Il marche, les bras croisés, en zinzinulant[21] cependant que deux squaws drapées dans des tuniques de vison rasé l’éclairent à l’aide de torches.

Le sinistre vieillard s’approche et nous passe en revue. Jamais croisé un regard aussi féroce. Des yeux d’aigle, mes biquettes ! Fixes, ronds, immobiles. L’expression de Sin Jer Min en Laï, le chef chinois, à côté de la sienne, c’était la rayonnante bonté de la petite sœur Xérès de l’enfant Zébu !

Il nous considère donc attentivement. Et un frisson me vrille la tronche car je me la vois en modèle réduit dans sa féroce prunelle (d’Alsace).

— Méhou kaihugh ? demande-t-il d’une voix sans timbre (le destinataire paiera l’affranchissement à l’arrivée).

Le chef livaro, par ces deux mots, réclame son fils. L’une des femmes lui répond.

— Huguétalatélé !

Ce que je ne parviens pas à traduire.

Vous ai-je parlé des autres gus de la tribu et de leurs attributs ? Non, pas encore. J’y arrive !

Les hommes sont tous torse nu et ont des pantalons collants taillés soit dans la peau de cavouille, soit dans de la peau de bavurne. Pour se différencier de leur vénérable chef, ils n’ont pas son âge, ni son manteau non plus que sa couronne de plumes. Une seule plume est plantée dans leurs cheveux huileux, roulés en chignon à l’arrière de leur calbombe.

Tout le monde s’assoit en demi-cercle. On passe au grand chef un calumet de la rue de la Paix bourré d’Early Morning de chez Dunhill (je reconnais à l’arôme antique). Et le vieillard se met à piper sans piper mot. Je comprends qu’il cherche à faire des ronds de fumée. J’ai envie de lui conseiller le cigare qui lui faciliterait l’exploit, mais je ne sais comment on dit : « Avec un Corona ce serait plus facile » en indien livaro.

Toute la population est très attentive. On sent croître l’attention. Elle monte en même temps que la fumée bleutée du calumet. Parfois, les volutes de cette dernière semblent vouloir constituer un cercle, et puis, au dernier moment, v’là qu’ils se contorsionnent et s’effacent. Inlassable, le vieux chef réitère sa tentative. Il est obstiné, il est farouche. Ses lèvres minces s’arrondissent ; sa langue chargée pointe à travers le brouillard qu’il exhale.

Je souffle à Ibernacion :

— Pourquoi veut-il absolument faire des ronds de fumée ?

— C’est notre seule chance, dit-elle.

— Quoi, qu’il les réussisse ?

— Au contraire : qu’il ne parvienne pas. Cela signifierait que le dieu de la lune rousse refuse les sacrifices…

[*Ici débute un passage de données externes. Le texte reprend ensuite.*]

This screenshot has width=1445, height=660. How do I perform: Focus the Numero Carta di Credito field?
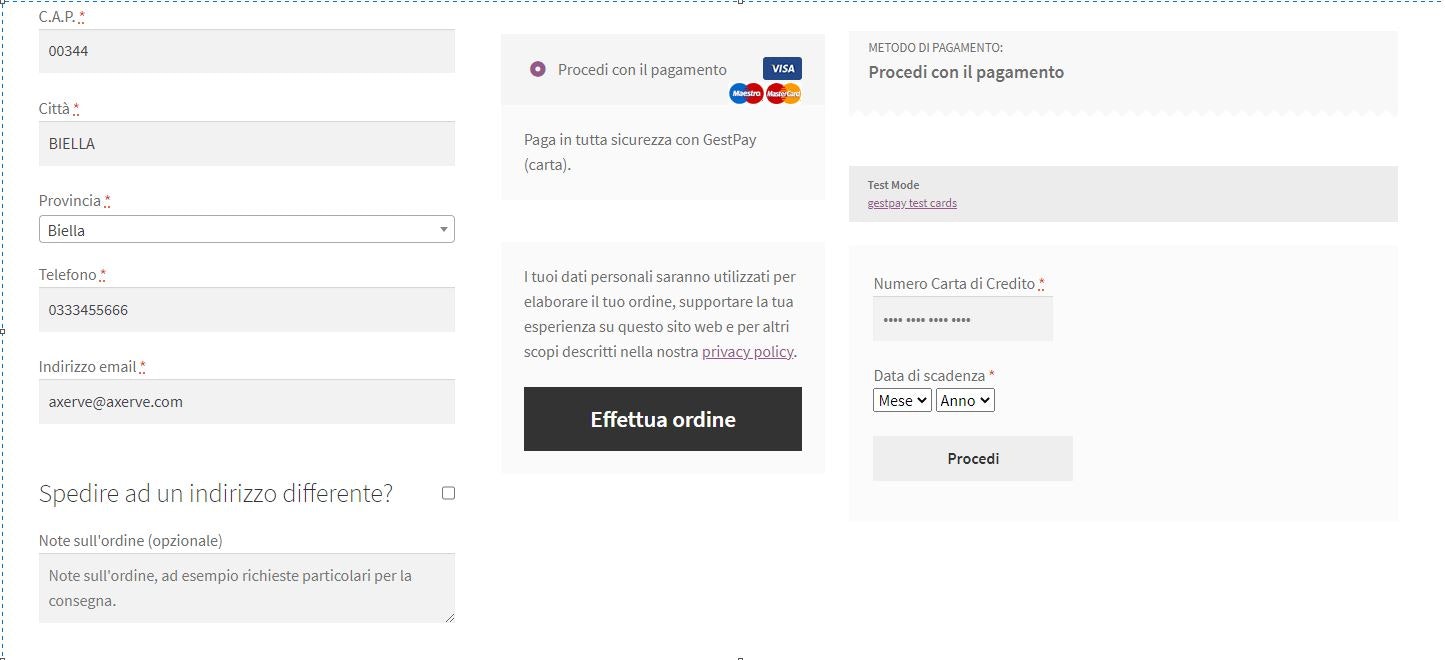point(963,319)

Vous parlez qu’à partir de là, je me passionne un peu beaucoup pour l’exploit, mes drôles ! Chaque fois qu’il rejette un nuage de fumaga, j’ai le guignol qui marque un temps d’arrêt. Si je sors de cette foutue séance, je resterai arythmique for ever.

— Il va fumer toute la nuit ? m’inquiété-je.

— Non, un seul calumet.

— Et s’il n’y parvient pas ?

— Nous serons relâchés. Je pense qu’il n’y parviendra pas, ajoute la calme jeune fille.

— À cause ?

— Selon des rumeurs qui courent chez les guérilleros, le grand chef Nibdanlkalbhâr serait asthmatique et depuis quelques années la fumée l’incommoderait beaucoup. D’ailleurs il fume dans son calumet du tabac d’importation, plus doux que celui d’ici.

Imperturbable, le vieux gus continue de tirer sur son tuyau. Il amoncelle une vache provise de fumanche et se l’expulse, la tête levée vers le ciel. Toujours rien. La populace paraît un tantinet soit peu désappointée. Si Pépère continue de rater ses ronds de fumée, j’ai idée qu’on lui renouvellera pas son septennat. Et p’t’être même que ses sujets réclameront des érections anticipées. Malgré leurs frimes impassibles, je décèle du mécontentement dans les prunelles éclairées par les torches.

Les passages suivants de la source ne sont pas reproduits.